University of Maine System Chancellor James Page, pictured here in 2015, plans to retire from his post at the end of the current academic year in 2019.

The University of Maine System has made significant changes in recent years. Campuses now coordinate on some of the programs and degrees they offer. In a few programs, they share faculty. Students can better transition from one campus to another. The system office in Bangor has been eliminated, and its spending on administration has been reduced.

None of these things, of course, are particularly remarkable reforms, which highlights the challenges — a few resolved, many ongoing — that face the seven-university system.

Change is slow in academics. Yet, Maine has problems — a shortage of trained workers is top among them — that need to be addressed now, not when politicians and academics are comfortable with, or have minimized, any changes.

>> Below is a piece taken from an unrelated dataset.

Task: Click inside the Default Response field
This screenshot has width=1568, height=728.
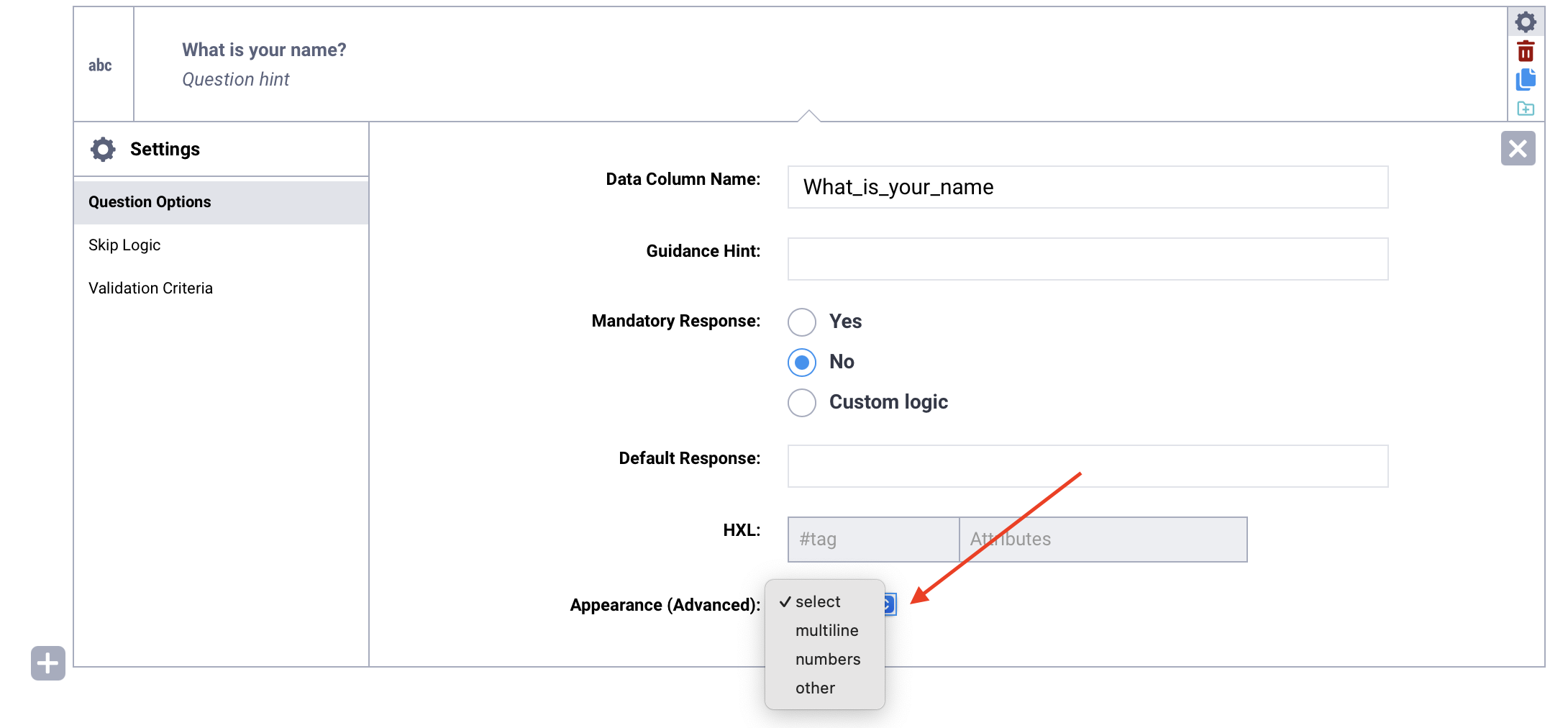Action: pos(1086,466)
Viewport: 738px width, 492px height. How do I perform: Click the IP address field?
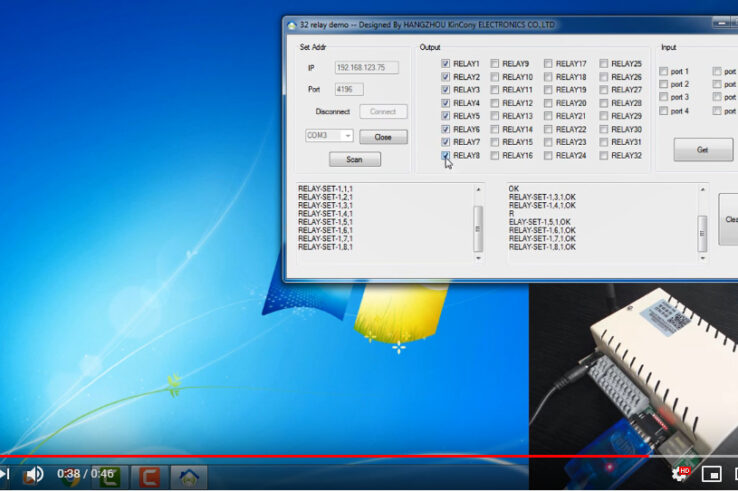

Here’s how the BDN put it in 2014: “If there’s one thing to note about the University of Maine System’s history, it’s that it’s filled with discussion of big changes with limited follow-through. Change proposals repeatedly have been doomed by efforts among campus personnel and lawmakers to protect their schools’ position and value in the system.”

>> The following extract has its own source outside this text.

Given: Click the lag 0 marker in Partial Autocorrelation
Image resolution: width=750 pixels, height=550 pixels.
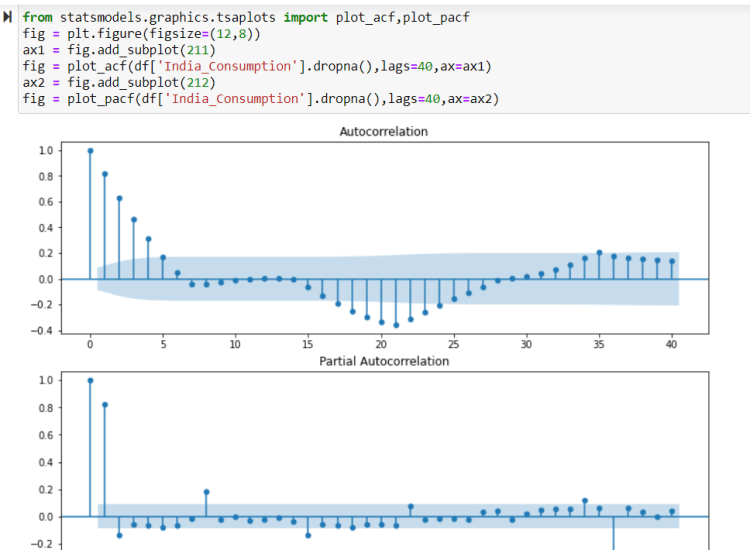Looking at the screenshot, I should tap(90, 380).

Against this backdrop, Chancellor James Page, who announced on Wednesday that he will leave the system next year, has made important progress on reforming the system. Perhaps more importantly, Page has quieted critics of change. However, as Page readily admits, there is much more work to do.

In announcing Page’s departure, the system’s board of trustees committed to what it calls “strategic priorities.” They are a continuation of what Page, a nonacademic and the first Maine native to lead the university system, started. These priorities — a commitment to workforce development and reducing student debt — remain appropriate. What should change is the timetable. Progress toward a coordinated, proactive system that serves the needs of Maine students, businesses and residents must be sped up.

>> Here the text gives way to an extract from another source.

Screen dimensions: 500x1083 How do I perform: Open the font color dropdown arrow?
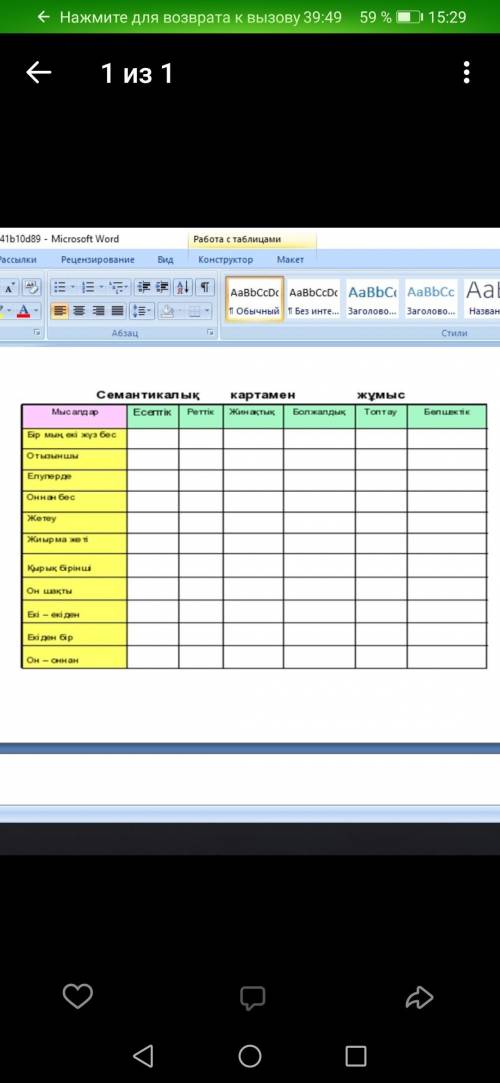tap(36, 312)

Fortunately, trustees appear to be in agreement. “It shouldn’t be rare or noteworthy that two campuses collaborate on a course,” UMS board chairman Jim Erwin said Tuesday.

A major part of Page’s effort to change the system’s trajectory was the One University initiative launched in January 2015 to reduce administrative costs, reduce duplication and assign unique missions.

Page said Tuesday that UMS has “moved from a federation to a unified system.” This required a cultural shift within a system where individual campuses have traditionally acted in their own interests and were annually allocated funding based on a formula derived decades before.

This work could not have happened without first fixing the system’s finances. Page faced an impending $90 million budget deficit when he took the chancellorship in 2012. The university system cut more than 900 positions from its budget between 2007 and 2015, saving $82 million in salary and benefit costs each year. In 2016, the system closed its central administrative office in downtown Bangor and transferred system office staff to different campuses. And in 2017, the University of Maine at Machias, the system’s smallest university, became a satellite campus of the flagship University of Maine in Orono. The two campuses now share a president and other administration.

In the next three to five years, the system’s trustees have committed to continuing workforce development and training. This includes important changes such as offering microcredentials, instead of degrees, to ensure that student skills match employer needs, and being more flexible and affordable for adults who have some university education but want to complete a degree. The system also pledged to expand early college opportunities and keep higher education affordable to reduce student debt.

These are the right priorities. The difficulty will be in moving more quickly to achieve them.